Versailles, France –
It’s hard to believe that this place is still used to host foreign dignitaries.
It would be like staying in a museum.
Then again, I’m not a king.
Those guys are probably used to living in places like this.
Lots of rooms all decked out with antiques that belonged to kings from long ago.
Me? I prefer furnishings I don’t have to worry about damaging.
But if you’re a king, you probably don’t worry about that anyway.
It’s someone else’s concern.
I’m talking about the Grand Trianon, on the far reaches of the grounds of Versailles, well away from the main palace.
It’s kinda like a smaller version of the main palace, but away from it so that the King and his companions could get away from all the stuff that came with life at Versailles.
All the pomp, and courtiers, and ministers, and people waiting on your every utterance.
Yeah, I’d want a getaway myself.
I might go away and never come back.
Then again, I’m not a king.
We had taken the tours of the main palace, and the servant’s quarters on a previous visit, so we didn’t feel the need to fight the crowds.
Not to mention all the waiting until our tour time slot, just to see again what we’ve already seen.
Instead, we decided that this time, we would hike across the gardens and visit both the Grand and the Petit Trianons.
After all, they were still part of Versailles.
Just a smaller, less crowded part.
And part that we could wander on our own, not as part of a tour led by a docent.
Yes, the wandering was limited to where we were allowed to visit.
After all, both of these places were filled with antiques from back a few hundreds of years ago.
We weren’t allowed to get too close.
But for where we were allowed to roam, we were on our own, setting our own pace.
No tour guides that we needed to keep up with.
No fear of falling behind.
We started with the Petit Trianon, a mini-Palace closely associated with Marie Antoinette.
It seems she adopted it as her personal Palace.
It’s actually kind of homey.
I could almost picture myself living in some place like this.
I mean, it’s bigger than we need, but not really that much bigger than some of the McMansions that I see around town.
Although it does have more servant rooms than most modern McMansions do.
With the modern ones, you’re lucky to find more than a broom closet for the maid to stay in.
Here, you’ve got almost as much room for the servants as for the royalty.
Almost.
Of course, their rooms are for working in.
Cooking, cleaning, laundry.
While the “master’s” rooms are more for leisure.
Still, remove most of the servant’s quarters, and you’ve got something not much bigger than a McMansion.
Only with much larger rooms.
Not that they feel any roomier.
They’re still stuffed with enough furnishings that they feel almost as small as a modern, more bourgeoisie version.
OK, it’s a bit larger than a McMansion, but still, it’s nothing like it’s bigger sibling.
The Grand Trianon is definitely meant for royalty.
Maybe a billionaire.
Definitely not anyone like me.
I’m way too close to pond scum to even think about living some place like this.

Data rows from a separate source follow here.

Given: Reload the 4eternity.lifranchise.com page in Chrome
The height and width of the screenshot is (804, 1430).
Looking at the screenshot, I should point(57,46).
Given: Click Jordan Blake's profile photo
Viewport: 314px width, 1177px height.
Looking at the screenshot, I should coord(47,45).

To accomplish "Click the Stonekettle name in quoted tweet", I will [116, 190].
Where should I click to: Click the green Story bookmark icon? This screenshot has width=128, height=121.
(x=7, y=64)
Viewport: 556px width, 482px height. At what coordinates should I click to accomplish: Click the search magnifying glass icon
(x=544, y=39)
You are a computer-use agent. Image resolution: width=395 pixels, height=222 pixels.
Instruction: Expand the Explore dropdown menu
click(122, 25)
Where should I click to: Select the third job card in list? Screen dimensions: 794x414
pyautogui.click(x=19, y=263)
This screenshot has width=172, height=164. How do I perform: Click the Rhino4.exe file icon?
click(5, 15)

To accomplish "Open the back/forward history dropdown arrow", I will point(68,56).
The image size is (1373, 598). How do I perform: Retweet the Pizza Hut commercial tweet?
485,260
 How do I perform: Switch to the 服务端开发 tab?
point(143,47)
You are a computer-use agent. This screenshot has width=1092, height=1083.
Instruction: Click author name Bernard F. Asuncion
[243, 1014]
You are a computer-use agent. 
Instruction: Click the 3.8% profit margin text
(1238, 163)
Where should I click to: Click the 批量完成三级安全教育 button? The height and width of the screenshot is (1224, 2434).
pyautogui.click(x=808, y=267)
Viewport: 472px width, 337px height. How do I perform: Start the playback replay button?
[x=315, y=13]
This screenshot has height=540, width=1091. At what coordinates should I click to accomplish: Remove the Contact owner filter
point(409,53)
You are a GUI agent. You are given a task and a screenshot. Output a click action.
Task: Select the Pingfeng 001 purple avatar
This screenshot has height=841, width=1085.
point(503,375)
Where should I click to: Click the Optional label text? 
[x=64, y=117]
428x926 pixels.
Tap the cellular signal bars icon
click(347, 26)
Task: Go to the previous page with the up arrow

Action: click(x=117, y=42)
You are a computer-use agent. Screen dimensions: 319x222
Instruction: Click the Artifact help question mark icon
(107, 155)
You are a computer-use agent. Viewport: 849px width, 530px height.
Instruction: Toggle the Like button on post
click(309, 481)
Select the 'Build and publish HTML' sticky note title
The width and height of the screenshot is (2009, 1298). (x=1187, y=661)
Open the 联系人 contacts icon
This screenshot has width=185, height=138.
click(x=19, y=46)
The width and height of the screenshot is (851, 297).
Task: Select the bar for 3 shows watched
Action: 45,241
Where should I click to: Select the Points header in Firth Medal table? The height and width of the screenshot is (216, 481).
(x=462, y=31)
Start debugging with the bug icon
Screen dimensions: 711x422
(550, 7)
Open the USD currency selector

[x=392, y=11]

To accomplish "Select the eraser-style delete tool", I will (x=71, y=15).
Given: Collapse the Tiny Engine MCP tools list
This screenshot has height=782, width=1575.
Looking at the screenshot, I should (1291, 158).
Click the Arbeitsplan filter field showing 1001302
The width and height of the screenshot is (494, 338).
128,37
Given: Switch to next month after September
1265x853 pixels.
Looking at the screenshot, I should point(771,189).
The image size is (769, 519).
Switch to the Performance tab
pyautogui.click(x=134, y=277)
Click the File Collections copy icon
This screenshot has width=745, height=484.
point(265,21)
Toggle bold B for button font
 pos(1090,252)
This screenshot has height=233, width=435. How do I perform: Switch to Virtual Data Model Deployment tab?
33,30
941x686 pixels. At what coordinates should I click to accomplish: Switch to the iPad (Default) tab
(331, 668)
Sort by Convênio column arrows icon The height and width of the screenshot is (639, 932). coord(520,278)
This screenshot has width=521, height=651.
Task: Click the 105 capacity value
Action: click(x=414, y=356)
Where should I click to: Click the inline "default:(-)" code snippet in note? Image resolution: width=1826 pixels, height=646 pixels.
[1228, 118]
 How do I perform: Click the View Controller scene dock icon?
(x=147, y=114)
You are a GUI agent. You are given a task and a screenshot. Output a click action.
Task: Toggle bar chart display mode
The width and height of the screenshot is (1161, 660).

It probably doesn’t help that I don’t understand why the Grand Trianon was designed the way it was.
I mean, I can understand palaces where a set of private rooms intended to be used by one or two people are linked in series, and then they connect to some shared room or hallway.
You can go through all shared rooms until you get to one set of private rooms.
Here, it’s like a single series of rooms, and the only way to get from one set of private rooms without going through another would require going outside (or using the servant’s passageways).
Maybe that was the idea.
After all, the two halves of the place are separated by an open-air hallway.
And it was originally intended for the private use of the King and Queen.
Maybe they didn’t need to worry about visitors tromping through their private chambers to get from one room to the next.
And if they really needed, they could go outside.
After all, this place was built where just about every room opens onto the gardens.
It’s almost as if this palace wasn’t intended to be used during the winter months, when the weather would be cold and nasty.
Who’d want to go outside to get from one room to the next then?
Not that it would stop anyone.
After all, these were royalty, and the weather was a mere inconvenience.
A nuisance.
It would have been their servants who had to deal with it.
But now, anyone can pretend, for just a moment, that they’re royalty.
At least for their photos, posing in front of the palace.
As long as they stay behind the ropes once they enter the place.
After all, once you go inside, it’s very much a look and don’t touch policy.
Unless you happen to be an important foreign dignitary.
For those, they can still touch.
I assume.
After all, it would be difficult to stay here without touching at least some of the furnishings…
And I assume that during those times, this place reverts back to the status it had when Louis was king.
And us commoners weren’t allowed in.